**** Data to use ****

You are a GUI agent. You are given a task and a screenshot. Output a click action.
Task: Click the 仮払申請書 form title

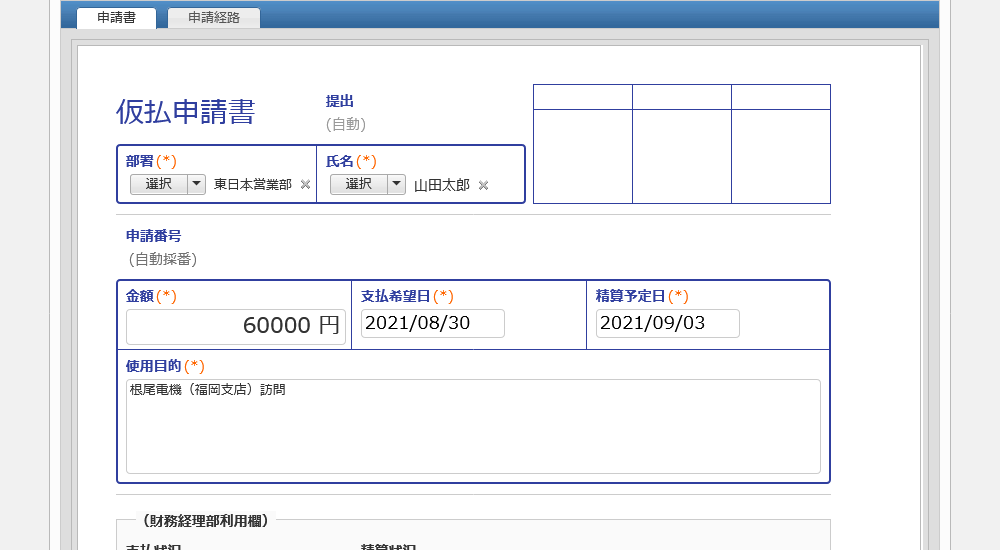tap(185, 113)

****
**** Data to use ****

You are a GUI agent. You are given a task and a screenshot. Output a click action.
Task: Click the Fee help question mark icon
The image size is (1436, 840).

****

## Exercise objective
Produce a word-for-word copy of everything above from the line holding "Task: Click the Fee help question mark icon" down to the line holding "The image size is (1436, 840).", with both of those lines kept.

## Response to the task
Task: Click the Fee help question mark icon
The image size is (1436, 840).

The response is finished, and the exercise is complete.